Would you like me to pretend this is a normal team and break down this game in a traditional way? Do you want to hear about the 62 points the Pacers surrendered in the first half or the 53.1% they allowed the Raptors to shoot for the game (which includes a lackluster 4-for-16 from behind the arc)? Shall we talk about the effortless, season-high 29 points that Leandro Barbosa scored? How about the 11-for-12 combined shooting display by relative unknowns James Johnson and Ed Davis? Or what about the 13 boards grabbed by that same Davis or the 16 (including 6 on the offensive end) hauled in by Reggie Evans? Maybe we should talk about the worst sin of all: the whole Pacers team, down only 6 with less than a minute to play, allowing Jose Calderon drive … nay … walk right to the rim for an uncontested layup?
I’m not going to go into any more detail about the particulars of this one.
Because this is a team in crisis, and the only thing that is really important to the narrative of this season anymore is whether or not this an still actually a basketball team or just a collection of 15 co-workers who are now just counting down the days until school’s out for summer.
I’m not the type of basketball viewer to walk around harping on Mighty Ducks-style platitudes. In fact, I’m a guy whose actual senior year book quote in high school was Homer Simpson’s “Well, boy, you failed. The lesson here is: Never try.” Rudy Ruettiger I am not.
But there simply wasn’t a ton of effort out there again tonight — particularly on the defensive end of the floor. The Raptors aren’t the worst team in the league — that’s the Cavs. But they might be the easiest team to push around physically. With Evans now back from a major ankle injury that had sidelined him since November, the Raptors have toughened up. But it’s not like going into Toronto, a team that recently lost back-to-back games to New Jersey in London, and winning is a difficult proposition.
Yet the Pacers only led for 43 seconds in this contest that was never close. Again, worse than the outcome was the way the team looked.
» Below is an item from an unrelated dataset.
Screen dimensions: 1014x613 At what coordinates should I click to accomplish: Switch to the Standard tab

Really, all you need to know about this one is that the most tenacity the team showed can after the game was already decided. Leandro Barbosa took a shot rather than just dribble out the clock like a good little boy scout would. Most likely, he remembered when Darren Collison popped a jumper with the clock dwindling and the Pacers up big in a Raptors loss to the Pacers a few weeks ago. (It was Frank Vogel’s first game coaching if I’m not mistaken.) Well, Danny Granger, in particular was highly upset by what he perceived as Barbosa’s disrespectful shot attempt. There is an unwritten rule that you don’t try to score if the other team has already surrendered and there is less than 24 seconds left in the game. You just dribble it out, shake hands and head to the locker room. So it’s understandable that Granger would take offense.
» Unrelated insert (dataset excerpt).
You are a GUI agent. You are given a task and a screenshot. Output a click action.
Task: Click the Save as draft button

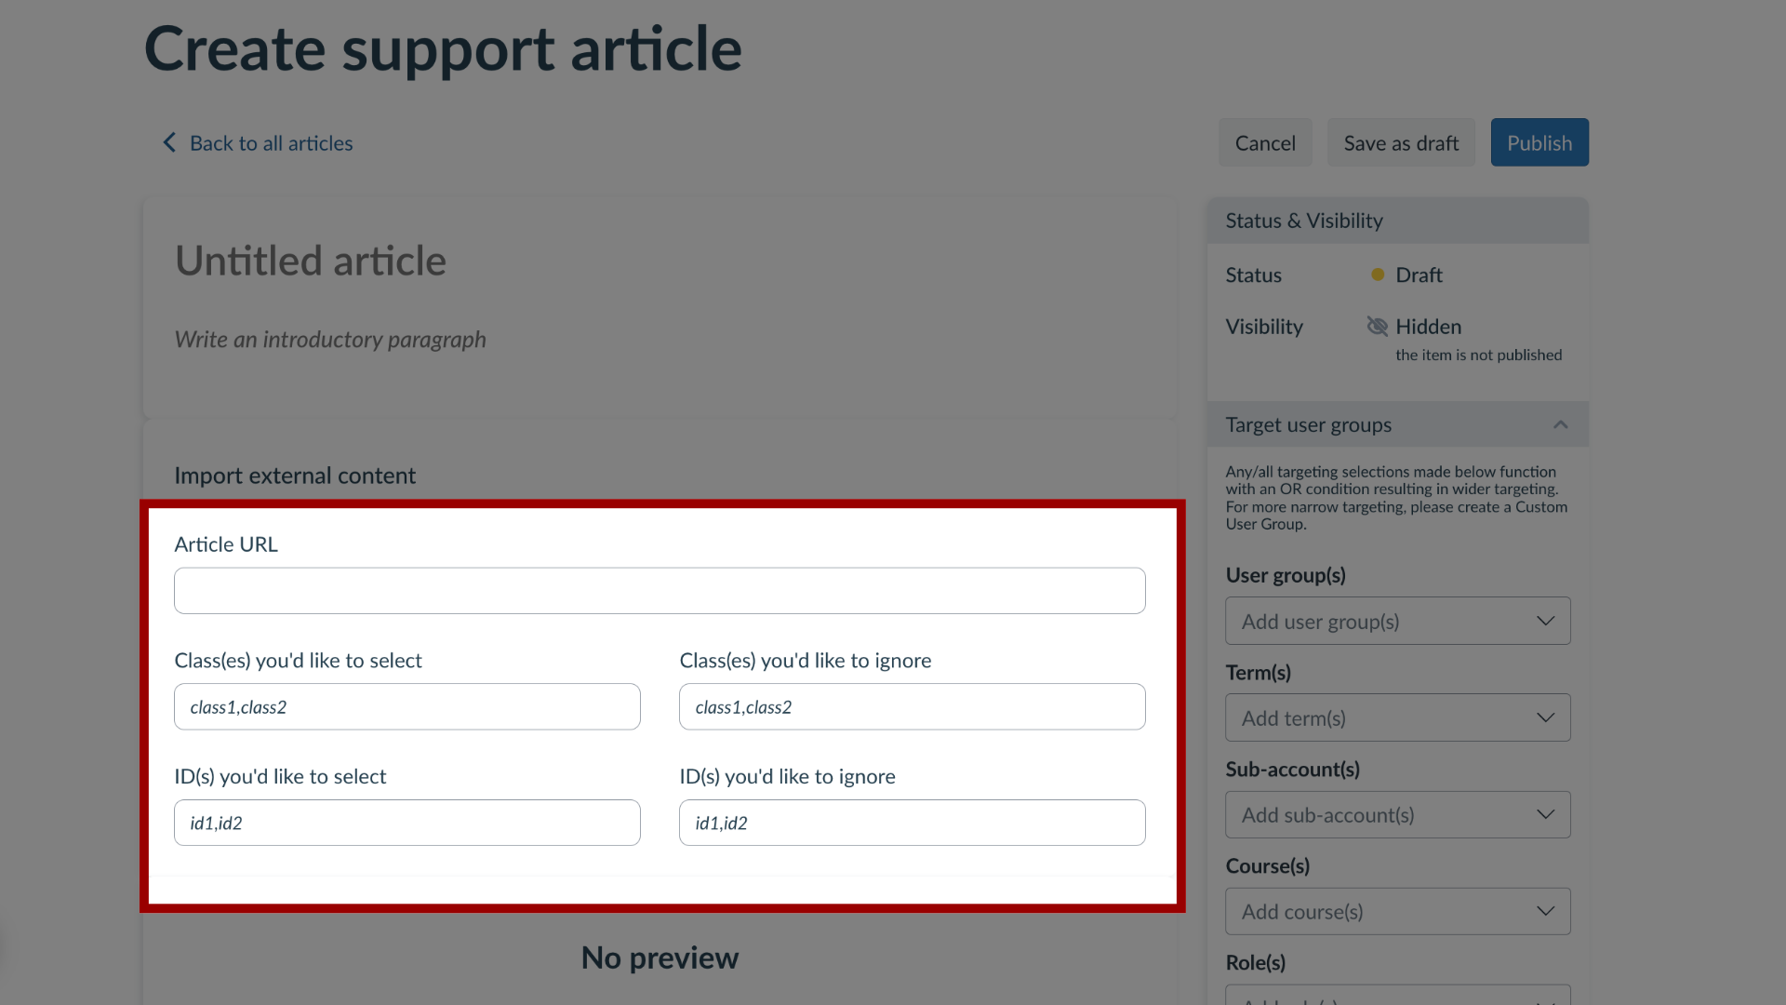(1401, 142)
But when you loaf around the court and get embarrassed, for the sixth straight outing, mind you, I would think that there are bigger things to be frustrated about. Perhaps Danny deserves the benefit of the doubt here and this was just his larger frustration about his team’s futility boiling over in a mis-directed manner … but it sure made him look silly. As a captain, you can’t motivate your team to come out here and give enough of an effort to even hang with a terrible, terrible team, but you’re ready to get all fired up about an impolite act by a Raptors reserve? After the game, Danny said the following about the incident: “If I was on him I would have took his neck off him. That’s unsportsmanlike. I would have taken his head off and busted his lip.” Nice priorities. (In Danny’s defense, he did shoot OK and got to the line 8 times on his way to 25 point so he was at least paying attention on the offensive end.)
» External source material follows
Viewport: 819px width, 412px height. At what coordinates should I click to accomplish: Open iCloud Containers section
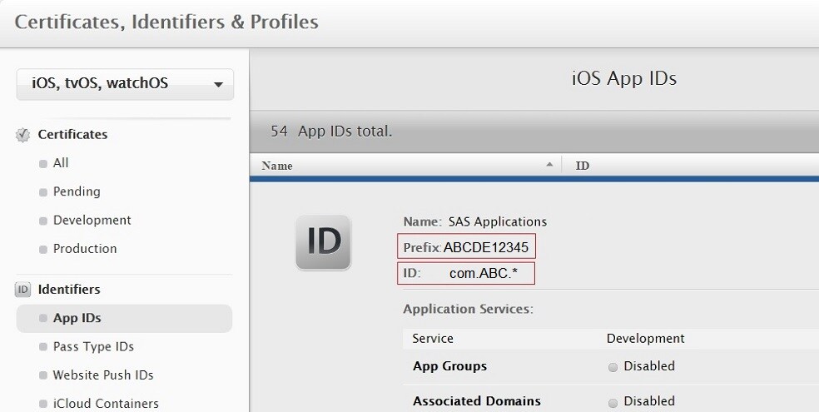tap(106, 404)
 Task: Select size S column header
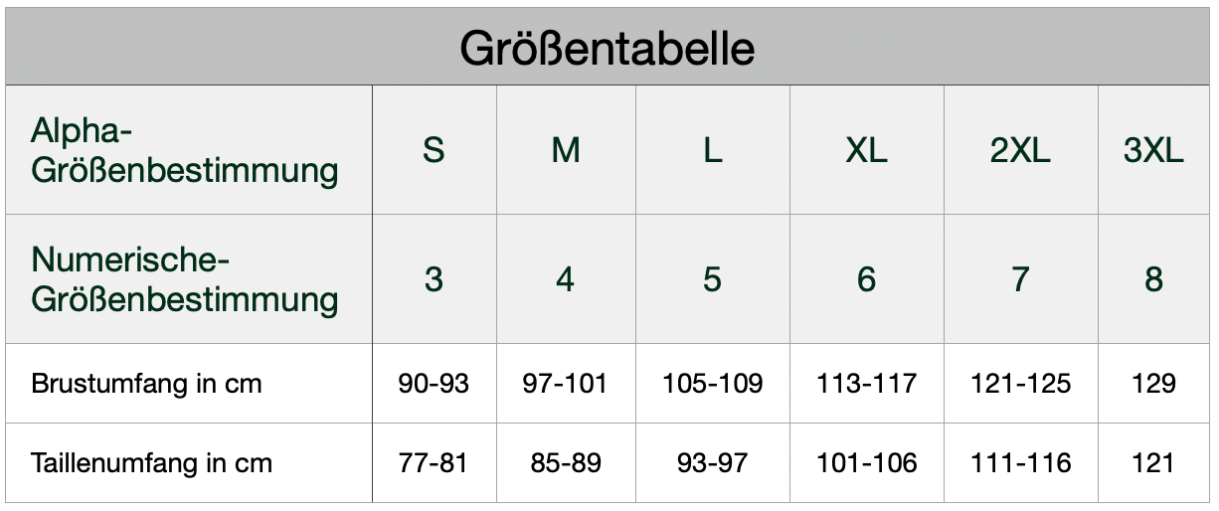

Getting back to the team-wide malaise, I watched on TV with Toronto broadcast feed and even their announcers repeatedly seemed shocked at how nonchalant Indiana looked. At one point, fairly early in the game, one announcer mentioned that it’s “hard to believe that’s a Pacer team battling for a Playoff spot.” After half time, their play-by-play guy tried to re-set the stage for viewers, stating that the playoff-hopeful Pacers were “a team desperate for a W.” His partner quipped that “they don’t seem [desperate].” They also took several shots at Danny Granger, criticizing his lackluster effort getting up off the ground to get back on defense at one point and generally mentioning his disinterest on that end of the floor altogether.
The Pacers announcers were seeing the same thing. Indiana legend and should-be-Hall of Famer Slick Leonard offered these gems: “We have no interest in the defensive end of the floor” and “Time to get out the big ol’ mirror and have these guys look at themselves in it” and “We’re out there Mickey Mousing around.”
That about sums this one up.
Will probably sum up the ensuing loss to the Knicks in Madison Square on Sunday, too.